— start of Selected excerpt —

Supply is the count of available drivers per geohash cell, maintained as a Redis sorted set or counter updated in real time as drivers change state. The demand/supply ratio per cell is computed by a background job every 30 seconds and stored in Redis for fast reads by the pricing service and the driver-facing heatmap API.

When demand/supply ratio exceeds threshold T1 (e.g., 2.0), the surge pricing multiplier activates for that cell. When ratio exceeds T2 (e.g., 3.5), driver repositioning incentives are triggered: drivers nearby receive push notifications showing the high-demand zone highlighted on their in-app map, along with a guaranteed minimum earnings bonus for trips originating from that zone.

Geospatial Indexing

Driver locations are stored in Redis using the native geospatial commands. When a driver is available and submits a location ping, the system executes: GEOADD drivers:available {longitude} {latitude} {driver_id}. Location pings arrive every 5 seconds from the driver app. The ping handler updates both the Redis geospatial index and the driver_locations table for audit/replay purposes.

To find candidate drivers for a new ride request, the dispatch service executes: GEOSEARCH drivers:available FROMLONLAT {pickup_lon} {pickup_lat} BYRADIUS 5 km ASC COUNT 20. This returns up to 20 nearest available drivers sorted by distance. The COUNT limit prevents the result set from becoming unmanageably large in dense urban areas.

For very high-density markets, the geospatial index can be sharded by city or region. A routing layer maps each request’s geohash to the appropriate Redis shard. This also provides natural failure isolation: an outage in one shard affects only one city’s matching.

— end of Selected excerpt —
— start of Records provided —

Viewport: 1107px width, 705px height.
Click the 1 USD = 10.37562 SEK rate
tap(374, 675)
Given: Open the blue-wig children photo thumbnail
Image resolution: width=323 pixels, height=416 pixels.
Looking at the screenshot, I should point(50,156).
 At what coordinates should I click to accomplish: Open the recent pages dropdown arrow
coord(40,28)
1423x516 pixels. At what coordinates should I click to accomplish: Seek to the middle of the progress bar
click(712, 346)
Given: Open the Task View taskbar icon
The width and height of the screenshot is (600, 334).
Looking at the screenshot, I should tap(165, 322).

— end of Records provided —
— start of Records provided —

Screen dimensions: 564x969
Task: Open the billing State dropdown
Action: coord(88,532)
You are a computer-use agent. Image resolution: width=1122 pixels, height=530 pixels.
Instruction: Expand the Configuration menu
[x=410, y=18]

— end of Records provided —

- Exercises:
- 1) According to the excerpt on geospatial indexing, how often do location pings arrive from the driver app?
- 2) In the records, substitute "Provided" for "Given" from the line with "At what coordinates should I click to accomplish: Open" to the line with "Looking at the screenshot, I should tap(165, 322).", keeping all else unchanged, and return only those lines.

- Problem solutions:
- 1) Every 5 seconds.

- 2)
 At what coordinates should I click to accomplish: Open the recent pages dropdown arrow
coord(40,28)
1423x516 pixels. At what coordinates should I click to accomplish: Seek to the middle of the progress bar
click(712, 346)
Provided: Open the Task View taskbar icon
The width and height of the screenshot is (600, 334).
Looking at the screenshot, I should tap(165, 322).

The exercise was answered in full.